How ATS Works
Learn how applicant tracking systems parse resumes, score candidates, and decide which profiles reach recruiters.
Applicant tracking systems are the first gate in most hiring pipelines. Before a recruiter opens your profile, software scans, parses, and ranks your resume against the job description.
What an ATS actually does
An ATS stores candidate profiles, tracks application status, and helps teams search large talent pools. Modern systems also extract skills, job titles, dates, and education from uploaded files.
The process usually looks like this:
- You submit a resume and application form.
- The ATS parses document structure and text.
- The system compares your profile to role requirements.
- Recruiters filter and review top matches.
If parsing fails, your experience may appear incomplete even when your background is strong.

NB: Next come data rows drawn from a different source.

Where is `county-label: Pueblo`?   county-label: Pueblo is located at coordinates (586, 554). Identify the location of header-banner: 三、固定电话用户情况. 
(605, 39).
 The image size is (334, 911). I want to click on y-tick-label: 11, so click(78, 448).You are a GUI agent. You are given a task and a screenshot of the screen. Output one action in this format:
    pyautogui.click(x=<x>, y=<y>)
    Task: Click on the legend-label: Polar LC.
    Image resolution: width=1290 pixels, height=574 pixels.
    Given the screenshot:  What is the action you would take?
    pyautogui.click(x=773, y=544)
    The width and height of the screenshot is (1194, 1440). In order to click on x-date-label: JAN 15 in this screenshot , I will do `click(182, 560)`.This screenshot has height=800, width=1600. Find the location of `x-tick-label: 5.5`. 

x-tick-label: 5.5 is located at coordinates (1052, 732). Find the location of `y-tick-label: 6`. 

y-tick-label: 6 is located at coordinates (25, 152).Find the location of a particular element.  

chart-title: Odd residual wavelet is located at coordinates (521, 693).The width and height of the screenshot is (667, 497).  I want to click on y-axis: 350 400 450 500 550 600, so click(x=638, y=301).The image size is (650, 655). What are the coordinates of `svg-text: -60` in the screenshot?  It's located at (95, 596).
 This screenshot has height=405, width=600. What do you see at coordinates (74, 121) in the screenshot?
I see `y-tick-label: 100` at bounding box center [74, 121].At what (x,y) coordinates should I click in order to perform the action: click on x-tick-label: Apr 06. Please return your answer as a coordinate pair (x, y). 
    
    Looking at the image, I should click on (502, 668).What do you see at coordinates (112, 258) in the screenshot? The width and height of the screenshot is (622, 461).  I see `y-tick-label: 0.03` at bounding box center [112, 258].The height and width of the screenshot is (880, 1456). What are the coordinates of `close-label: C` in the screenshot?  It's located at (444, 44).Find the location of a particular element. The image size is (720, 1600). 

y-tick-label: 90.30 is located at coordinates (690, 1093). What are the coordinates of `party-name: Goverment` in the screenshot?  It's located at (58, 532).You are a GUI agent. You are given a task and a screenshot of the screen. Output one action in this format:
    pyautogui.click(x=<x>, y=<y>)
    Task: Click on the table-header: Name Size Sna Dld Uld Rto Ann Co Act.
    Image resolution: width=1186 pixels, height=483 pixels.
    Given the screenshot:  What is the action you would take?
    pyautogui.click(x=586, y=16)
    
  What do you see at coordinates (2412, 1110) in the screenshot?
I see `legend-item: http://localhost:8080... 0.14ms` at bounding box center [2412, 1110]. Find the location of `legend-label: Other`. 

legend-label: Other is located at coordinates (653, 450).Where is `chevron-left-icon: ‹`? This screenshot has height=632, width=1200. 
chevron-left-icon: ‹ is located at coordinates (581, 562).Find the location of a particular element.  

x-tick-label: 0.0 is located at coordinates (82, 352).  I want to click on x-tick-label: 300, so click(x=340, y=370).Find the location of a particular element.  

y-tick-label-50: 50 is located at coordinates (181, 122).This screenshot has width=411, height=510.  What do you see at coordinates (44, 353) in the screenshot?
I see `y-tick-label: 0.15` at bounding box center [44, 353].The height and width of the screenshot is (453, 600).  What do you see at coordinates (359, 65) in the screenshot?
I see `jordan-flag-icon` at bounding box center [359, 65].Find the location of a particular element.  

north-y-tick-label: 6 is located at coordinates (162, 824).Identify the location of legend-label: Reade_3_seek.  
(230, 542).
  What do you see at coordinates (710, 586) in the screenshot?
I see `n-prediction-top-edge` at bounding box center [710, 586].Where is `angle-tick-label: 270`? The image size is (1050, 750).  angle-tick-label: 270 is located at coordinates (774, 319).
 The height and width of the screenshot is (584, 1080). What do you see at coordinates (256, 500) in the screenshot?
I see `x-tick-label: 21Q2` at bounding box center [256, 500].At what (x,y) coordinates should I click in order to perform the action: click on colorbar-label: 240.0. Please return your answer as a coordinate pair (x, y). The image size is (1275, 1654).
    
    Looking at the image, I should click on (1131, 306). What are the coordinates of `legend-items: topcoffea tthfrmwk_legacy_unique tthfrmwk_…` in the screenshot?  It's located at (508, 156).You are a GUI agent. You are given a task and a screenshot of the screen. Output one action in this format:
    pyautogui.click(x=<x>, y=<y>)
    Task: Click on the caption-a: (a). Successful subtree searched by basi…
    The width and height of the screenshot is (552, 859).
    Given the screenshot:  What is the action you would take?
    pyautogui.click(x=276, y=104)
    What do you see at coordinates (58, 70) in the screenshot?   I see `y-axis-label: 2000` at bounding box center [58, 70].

Parsing rules that affect your ranking
Most parsers handle simple single-column layouts better than complex designs. Tables, text boxes, icons, and multi-column templates can break field detection.
Use predictable headings:
- Summary
- Experience
- Education
- Skills
Avoid replacing standard labels with creative names like "My Journey" or "What I Bring".
How ATS scoring works
Scoring models vary by vendor, but common signals include:
- Keyword overlap with required skills
- Job title relevance
- Years of experience in target domain
- Education and certification matches
- Location and work authorization fields
Keyword match alone is not enough. Context matters. A skill listed without supporting experience often carries less weight.